* Activity
Your task is to copy the stretch of lines in the records below that begins with the line containing "This screenshot has height=840, width=1403." and ends with the line containing "Click the Fortune 500 trusted-by badge", exactly as written, with nothing added.

* Data supplied

----

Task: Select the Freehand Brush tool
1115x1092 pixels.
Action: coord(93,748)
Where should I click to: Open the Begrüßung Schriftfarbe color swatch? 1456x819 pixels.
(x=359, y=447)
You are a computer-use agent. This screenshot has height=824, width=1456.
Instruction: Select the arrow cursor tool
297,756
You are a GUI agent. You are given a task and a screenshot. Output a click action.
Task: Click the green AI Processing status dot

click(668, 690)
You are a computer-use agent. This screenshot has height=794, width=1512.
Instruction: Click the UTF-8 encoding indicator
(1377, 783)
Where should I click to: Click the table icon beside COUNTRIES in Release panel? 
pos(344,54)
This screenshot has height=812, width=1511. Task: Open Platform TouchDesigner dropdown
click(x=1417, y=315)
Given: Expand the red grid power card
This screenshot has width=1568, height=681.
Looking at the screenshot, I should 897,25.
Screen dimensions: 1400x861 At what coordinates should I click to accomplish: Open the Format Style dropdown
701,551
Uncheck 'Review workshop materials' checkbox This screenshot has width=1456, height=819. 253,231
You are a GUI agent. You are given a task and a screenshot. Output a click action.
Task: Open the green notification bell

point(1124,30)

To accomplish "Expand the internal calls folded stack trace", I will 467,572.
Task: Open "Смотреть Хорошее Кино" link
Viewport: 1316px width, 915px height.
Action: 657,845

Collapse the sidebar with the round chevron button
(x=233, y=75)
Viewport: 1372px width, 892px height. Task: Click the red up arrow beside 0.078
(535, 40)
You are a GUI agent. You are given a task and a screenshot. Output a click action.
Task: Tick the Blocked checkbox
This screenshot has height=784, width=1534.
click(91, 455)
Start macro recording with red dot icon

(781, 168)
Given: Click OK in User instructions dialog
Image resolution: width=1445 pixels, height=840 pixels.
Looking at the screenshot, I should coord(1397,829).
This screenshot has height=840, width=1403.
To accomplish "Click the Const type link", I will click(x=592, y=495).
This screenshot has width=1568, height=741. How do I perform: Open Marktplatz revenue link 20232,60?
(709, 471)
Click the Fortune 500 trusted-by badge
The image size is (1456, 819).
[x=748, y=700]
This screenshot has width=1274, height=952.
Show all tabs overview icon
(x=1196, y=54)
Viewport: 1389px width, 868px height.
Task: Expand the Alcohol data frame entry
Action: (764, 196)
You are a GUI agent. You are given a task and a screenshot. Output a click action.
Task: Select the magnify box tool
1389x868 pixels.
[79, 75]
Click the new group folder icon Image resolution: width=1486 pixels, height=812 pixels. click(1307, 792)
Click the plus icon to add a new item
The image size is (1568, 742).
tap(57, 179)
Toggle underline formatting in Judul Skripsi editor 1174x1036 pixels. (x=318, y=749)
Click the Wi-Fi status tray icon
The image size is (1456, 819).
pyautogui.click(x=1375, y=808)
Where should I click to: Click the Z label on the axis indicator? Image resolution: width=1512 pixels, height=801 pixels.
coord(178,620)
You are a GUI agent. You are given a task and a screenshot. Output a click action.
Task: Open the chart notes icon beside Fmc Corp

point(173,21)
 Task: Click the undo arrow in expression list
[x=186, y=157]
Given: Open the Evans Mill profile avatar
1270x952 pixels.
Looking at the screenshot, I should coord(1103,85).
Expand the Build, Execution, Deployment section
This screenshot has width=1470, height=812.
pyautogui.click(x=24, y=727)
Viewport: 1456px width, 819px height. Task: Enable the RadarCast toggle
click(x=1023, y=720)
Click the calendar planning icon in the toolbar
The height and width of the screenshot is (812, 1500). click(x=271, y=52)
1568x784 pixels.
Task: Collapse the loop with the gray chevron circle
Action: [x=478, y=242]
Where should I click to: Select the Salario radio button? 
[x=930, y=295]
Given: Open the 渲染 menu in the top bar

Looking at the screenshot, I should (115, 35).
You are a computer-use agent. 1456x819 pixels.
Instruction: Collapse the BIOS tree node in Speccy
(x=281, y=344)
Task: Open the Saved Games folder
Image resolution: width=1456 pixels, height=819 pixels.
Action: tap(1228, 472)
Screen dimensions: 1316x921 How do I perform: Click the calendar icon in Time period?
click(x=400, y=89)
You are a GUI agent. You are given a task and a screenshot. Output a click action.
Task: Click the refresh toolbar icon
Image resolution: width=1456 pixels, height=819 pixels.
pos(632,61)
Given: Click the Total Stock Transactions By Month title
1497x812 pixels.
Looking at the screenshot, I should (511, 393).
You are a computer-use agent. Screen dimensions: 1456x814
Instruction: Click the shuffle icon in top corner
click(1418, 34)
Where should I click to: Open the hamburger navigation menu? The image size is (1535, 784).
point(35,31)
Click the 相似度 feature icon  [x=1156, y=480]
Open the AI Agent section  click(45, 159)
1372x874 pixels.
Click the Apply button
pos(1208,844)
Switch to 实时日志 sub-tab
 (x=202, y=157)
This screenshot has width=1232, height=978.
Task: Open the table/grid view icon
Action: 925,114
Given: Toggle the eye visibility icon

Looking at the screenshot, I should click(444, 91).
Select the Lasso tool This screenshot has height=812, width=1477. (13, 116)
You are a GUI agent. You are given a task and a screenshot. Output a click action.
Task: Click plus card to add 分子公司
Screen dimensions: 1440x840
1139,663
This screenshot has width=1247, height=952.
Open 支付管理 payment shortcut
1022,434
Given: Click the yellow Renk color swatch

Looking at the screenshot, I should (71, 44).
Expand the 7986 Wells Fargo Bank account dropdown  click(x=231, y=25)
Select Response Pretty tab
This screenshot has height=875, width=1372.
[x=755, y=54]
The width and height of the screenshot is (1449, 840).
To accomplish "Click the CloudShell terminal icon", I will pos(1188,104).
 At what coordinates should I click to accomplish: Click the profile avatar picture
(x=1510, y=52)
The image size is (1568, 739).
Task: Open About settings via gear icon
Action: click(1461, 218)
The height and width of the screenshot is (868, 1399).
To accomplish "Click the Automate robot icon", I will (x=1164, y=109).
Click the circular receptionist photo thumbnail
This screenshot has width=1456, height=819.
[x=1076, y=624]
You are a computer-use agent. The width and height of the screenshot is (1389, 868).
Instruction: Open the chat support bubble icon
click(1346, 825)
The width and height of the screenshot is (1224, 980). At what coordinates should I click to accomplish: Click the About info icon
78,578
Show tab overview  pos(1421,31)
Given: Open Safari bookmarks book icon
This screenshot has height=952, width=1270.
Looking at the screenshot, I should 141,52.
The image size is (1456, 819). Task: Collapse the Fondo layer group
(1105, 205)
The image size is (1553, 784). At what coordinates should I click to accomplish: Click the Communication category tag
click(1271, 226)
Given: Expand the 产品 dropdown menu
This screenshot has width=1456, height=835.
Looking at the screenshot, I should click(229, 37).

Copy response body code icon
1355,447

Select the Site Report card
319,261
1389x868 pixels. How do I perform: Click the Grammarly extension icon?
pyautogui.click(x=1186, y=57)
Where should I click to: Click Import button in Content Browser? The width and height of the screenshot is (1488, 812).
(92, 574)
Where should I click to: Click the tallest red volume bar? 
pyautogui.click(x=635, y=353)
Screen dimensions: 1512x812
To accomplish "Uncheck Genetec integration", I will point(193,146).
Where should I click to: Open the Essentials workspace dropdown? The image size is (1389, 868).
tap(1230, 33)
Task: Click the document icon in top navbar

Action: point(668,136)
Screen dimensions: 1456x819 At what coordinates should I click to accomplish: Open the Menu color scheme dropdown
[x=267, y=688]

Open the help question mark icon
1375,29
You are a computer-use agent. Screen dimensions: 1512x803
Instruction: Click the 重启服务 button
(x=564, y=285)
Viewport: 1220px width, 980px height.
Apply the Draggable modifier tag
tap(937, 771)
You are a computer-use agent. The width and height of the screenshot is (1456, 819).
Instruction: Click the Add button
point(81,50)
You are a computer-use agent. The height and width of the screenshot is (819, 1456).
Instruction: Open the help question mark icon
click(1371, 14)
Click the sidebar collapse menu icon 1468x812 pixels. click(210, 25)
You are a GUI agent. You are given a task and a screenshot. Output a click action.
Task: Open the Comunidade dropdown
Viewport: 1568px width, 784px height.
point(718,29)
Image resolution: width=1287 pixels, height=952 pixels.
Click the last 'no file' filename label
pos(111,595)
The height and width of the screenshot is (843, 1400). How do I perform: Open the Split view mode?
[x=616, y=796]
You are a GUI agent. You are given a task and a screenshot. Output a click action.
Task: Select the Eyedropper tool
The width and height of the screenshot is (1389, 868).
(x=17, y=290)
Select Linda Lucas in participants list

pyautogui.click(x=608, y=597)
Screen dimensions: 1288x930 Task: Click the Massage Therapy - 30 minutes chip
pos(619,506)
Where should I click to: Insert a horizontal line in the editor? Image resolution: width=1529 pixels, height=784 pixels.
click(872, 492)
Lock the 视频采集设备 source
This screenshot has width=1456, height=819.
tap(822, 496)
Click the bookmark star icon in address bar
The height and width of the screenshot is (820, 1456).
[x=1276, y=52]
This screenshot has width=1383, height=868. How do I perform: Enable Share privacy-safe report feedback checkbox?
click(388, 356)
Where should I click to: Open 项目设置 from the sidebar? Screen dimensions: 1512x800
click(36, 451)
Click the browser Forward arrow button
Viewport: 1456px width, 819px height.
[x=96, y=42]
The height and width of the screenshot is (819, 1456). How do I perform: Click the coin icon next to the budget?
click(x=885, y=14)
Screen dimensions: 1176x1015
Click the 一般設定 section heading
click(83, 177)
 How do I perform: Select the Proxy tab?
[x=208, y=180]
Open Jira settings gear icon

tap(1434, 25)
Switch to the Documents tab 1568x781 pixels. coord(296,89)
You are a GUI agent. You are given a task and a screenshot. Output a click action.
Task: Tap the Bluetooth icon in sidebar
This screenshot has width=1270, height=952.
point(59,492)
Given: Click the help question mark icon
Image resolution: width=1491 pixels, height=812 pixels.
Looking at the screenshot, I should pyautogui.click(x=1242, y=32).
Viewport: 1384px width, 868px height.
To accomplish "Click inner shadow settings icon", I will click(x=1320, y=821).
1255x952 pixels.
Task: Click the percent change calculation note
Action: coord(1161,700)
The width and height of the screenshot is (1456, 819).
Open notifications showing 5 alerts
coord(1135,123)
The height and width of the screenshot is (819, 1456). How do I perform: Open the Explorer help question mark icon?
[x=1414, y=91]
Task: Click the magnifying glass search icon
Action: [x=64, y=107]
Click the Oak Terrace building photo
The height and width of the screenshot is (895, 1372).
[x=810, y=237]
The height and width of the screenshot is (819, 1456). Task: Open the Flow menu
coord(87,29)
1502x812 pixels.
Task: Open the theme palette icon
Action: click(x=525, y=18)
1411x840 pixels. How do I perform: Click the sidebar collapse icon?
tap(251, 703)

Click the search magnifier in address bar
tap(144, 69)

----

* Response below
This screenshot has height=840, width=1403.
To accomplish "Click the Const type link", I will click(x=592, y=495).
This screenshot has width=1568, height=741. How do I perform: Open Marktplatz revenue link 20232,60?
(709, 471)
Click the Fortune 500 trusted-by badge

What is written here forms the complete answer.